How to concatenate feature vectors from different extractors inplace

Hi everyone,

I’m working on combining feature vectors from multiple extractors. To optimize memory usage and runtime, I attempted in-place operations on a single tensor. My goal was to avoid memory allocation and copying by working on a single tensor and overwriting old values with new ones. However, this resulted in a RuntimeError:

RuntimeError: Trying to backward through the graph a second time (or directly access saved tensors after they have already been freed). Saved intermediate values of the graph are freed when you call .backward() or autograd.grad(). Specify retain_graph=True if you need to backward through the graph a second time or if you need to access saved tensors after calling backward

Am i backwarding a second time through the graph if i overwrite the tensors content? I could make it work by detaching the tensor before overwriting it with the new values.

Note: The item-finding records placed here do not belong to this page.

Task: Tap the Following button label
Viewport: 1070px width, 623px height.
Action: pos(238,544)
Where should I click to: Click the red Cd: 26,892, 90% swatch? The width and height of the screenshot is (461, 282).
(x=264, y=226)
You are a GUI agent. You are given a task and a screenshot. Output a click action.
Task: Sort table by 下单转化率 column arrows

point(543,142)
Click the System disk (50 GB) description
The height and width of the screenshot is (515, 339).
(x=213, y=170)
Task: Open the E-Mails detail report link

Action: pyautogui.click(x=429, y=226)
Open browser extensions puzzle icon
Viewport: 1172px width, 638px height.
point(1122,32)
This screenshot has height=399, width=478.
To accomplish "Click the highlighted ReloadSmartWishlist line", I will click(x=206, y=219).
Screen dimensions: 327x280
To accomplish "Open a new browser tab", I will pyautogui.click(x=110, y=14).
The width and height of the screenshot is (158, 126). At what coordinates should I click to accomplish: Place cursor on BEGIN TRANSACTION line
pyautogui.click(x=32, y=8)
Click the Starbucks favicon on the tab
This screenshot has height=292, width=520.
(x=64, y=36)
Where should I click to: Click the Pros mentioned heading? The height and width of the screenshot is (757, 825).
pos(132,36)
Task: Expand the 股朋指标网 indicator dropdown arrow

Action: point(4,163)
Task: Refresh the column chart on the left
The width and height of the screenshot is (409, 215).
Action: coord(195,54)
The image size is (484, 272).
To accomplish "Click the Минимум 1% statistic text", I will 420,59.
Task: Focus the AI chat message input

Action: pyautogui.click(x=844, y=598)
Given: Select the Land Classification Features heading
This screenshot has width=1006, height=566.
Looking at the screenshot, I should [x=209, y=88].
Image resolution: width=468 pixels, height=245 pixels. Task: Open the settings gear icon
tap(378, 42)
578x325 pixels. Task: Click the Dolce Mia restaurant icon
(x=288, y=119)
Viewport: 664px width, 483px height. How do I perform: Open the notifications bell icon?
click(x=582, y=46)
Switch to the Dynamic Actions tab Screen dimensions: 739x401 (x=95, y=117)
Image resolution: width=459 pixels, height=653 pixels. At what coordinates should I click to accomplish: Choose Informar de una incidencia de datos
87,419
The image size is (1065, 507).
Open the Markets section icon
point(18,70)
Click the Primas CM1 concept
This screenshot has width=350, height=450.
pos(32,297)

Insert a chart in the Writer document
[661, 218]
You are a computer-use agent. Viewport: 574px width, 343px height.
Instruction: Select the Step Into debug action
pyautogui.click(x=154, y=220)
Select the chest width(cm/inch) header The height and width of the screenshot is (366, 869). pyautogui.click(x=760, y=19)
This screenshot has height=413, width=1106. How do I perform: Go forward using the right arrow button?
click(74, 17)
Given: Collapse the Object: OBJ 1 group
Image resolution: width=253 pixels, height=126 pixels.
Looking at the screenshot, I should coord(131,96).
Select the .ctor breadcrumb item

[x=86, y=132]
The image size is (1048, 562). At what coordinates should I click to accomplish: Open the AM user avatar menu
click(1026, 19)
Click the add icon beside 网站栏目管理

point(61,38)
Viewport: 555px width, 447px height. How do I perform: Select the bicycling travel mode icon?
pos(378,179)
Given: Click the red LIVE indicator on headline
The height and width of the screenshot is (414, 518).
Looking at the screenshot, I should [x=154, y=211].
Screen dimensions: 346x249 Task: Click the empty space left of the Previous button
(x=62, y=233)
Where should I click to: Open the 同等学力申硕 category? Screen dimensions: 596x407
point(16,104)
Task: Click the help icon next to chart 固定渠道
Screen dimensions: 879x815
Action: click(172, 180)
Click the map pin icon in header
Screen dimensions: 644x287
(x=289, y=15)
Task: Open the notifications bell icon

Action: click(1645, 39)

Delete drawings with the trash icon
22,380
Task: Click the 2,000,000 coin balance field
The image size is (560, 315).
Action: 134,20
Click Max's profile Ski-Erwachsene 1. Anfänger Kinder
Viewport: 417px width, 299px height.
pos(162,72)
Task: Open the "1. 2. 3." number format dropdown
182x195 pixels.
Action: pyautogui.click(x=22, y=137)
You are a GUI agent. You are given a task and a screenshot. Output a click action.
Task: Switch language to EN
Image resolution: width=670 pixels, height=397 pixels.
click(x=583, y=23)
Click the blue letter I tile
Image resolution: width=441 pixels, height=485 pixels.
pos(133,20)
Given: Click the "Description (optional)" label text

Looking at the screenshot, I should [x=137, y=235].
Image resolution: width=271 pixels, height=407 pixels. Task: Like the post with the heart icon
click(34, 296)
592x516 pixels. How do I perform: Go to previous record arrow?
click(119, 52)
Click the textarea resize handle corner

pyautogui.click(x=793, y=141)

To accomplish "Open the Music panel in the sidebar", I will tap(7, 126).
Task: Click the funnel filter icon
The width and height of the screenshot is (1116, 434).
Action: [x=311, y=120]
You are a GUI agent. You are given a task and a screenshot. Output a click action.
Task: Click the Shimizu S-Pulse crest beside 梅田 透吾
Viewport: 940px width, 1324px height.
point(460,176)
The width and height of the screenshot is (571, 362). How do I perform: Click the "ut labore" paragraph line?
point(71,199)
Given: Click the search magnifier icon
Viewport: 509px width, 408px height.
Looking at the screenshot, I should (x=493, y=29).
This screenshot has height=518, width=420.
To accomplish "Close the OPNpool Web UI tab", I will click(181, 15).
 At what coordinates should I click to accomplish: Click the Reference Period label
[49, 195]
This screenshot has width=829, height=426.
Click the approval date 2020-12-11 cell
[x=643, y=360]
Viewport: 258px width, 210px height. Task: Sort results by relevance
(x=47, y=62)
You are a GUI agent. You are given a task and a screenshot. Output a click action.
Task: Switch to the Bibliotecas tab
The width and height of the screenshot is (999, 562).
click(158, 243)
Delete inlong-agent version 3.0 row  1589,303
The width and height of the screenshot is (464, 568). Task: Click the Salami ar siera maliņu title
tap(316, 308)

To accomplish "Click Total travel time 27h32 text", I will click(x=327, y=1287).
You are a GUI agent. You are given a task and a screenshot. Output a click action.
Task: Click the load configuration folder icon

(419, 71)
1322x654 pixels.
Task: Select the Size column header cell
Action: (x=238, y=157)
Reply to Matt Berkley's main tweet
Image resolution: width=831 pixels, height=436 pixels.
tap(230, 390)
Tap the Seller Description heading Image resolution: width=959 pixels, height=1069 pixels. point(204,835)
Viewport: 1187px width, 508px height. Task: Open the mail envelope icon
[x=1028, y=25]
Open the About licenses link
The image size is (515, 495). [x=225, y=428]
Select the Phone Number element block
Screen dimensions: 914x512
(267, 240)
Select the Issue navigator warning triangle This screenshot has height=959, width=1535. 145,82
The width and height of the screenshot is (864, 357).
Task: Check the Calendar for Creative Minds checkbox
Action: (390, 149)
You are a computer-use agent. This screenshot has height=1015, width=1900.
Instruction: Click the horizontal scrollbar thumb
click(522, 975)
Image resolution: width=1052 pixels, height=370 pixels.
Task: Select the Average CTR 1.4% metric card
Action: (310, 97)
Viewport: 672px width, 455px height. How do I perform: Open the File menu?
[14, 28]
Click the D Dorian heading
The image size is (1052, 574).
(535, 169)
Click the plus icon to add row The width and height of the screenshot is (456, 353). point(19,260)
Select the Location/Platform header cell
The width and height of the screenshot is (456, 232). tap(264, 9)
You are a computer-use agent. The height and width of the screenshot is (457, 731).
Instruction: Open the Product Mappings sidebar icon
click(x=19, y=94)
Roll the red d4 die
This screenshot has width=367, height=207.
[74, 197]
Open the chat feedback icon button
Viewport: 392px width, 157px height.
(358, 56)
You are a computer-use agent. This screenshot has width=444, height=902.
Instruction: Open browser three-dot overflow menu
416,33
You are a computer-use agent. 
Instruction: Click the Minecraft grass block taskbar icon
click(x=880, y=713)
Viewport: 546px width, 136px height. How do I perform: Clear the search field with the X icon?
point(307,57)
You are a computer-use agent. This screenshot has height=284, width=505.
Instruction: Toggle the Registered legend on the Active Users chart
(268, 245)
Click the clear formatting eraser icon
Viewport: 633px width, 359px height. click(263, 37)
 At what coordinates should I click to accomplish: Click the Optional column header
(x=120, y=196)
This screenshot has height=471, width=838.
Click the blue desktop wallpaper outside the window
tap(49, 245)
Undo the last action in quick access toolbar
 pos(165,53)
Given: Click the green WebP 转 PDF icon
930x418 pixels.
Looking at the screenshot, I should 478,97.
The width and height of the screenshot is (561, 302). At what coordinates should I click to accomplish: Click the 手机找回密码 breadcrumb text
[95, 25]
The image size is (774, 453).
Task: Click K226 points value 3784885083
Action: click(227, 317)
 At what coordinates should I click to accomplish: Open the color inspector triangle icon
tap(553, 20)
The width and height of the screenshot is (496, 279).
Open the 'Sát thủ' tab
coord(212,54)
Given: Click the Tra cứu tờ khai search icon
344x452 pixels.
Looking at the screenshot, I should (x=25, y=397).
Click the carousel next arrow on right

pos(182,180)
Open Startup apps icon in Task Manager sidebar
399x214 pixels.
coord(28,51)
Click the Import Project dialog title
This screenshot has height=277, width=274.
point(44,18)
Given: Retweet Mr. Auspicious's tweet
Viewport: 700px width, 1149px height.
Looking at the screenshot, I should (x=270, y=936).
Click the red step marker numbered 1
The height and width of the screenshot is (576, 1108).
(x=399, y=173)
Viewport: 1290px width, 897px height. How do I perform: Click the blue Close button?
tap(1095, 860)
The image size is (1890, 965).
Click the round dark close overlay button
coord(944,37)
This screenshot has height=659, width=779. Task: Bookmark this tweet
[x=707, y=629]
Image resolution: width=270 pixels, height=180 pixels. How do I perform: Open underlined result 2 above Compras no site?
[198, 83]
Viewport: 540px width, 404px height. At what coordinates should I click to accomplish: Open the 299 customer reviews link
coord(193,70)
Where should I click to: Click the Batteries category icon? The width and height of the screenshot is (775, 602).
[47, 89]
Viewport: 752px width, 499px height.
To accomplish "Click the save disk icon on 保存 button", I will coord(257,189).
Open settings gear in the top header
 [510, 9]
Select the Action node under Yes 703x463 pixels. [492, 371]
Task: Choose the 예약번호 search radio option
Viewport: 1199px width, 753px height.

def forward(self, state, action):
    ...
  # get rl state feature embeddings
  robot_emb_index = 0
  robot_state_index = self._obs_dim
  # works with detaching the tensor, without detaching i get the RuntimeError specified above
  self._robot_state_emb = self._robot_state_emb.detach()
  for feature_extractor in self._robot_state_extractors:
      self._robot_state_emb[:,robot_emb_index:robot_emb_index+feature_extractor._output_size] = feature_extractor(state[:,robot_state_index:robot_state_index+feature_extractor._input_size])
      robot_state_index += feature_extractor._input_size
      robot_emb_index += feature_extractor._output_size
  
  # works with detaching the tensor, without detaching i get the RuntimeError specified above
  self._critic_input = self._critic_input.detach()
  self._critic_input[:,:self._obs_embedding_size] = encoder_features
  self._critic_input[:,self._obs_embedding_size:self._obs_embedding_size+robot_emb_index] = self._robot_state_emb
  self._critic_input[:,self._obs_embedding_size+robot_emb_index:] = action

  features1 = F.relu(self._h1(self._critic_input))
  features2 = F.relu(self._h2(features1))
  q = self._h3(features2)
  return torch.squeeze(q)

What is the recommended way to do this? My goal is to avoid using expensive operations like torch.hstack(). It should be as efficient as possible.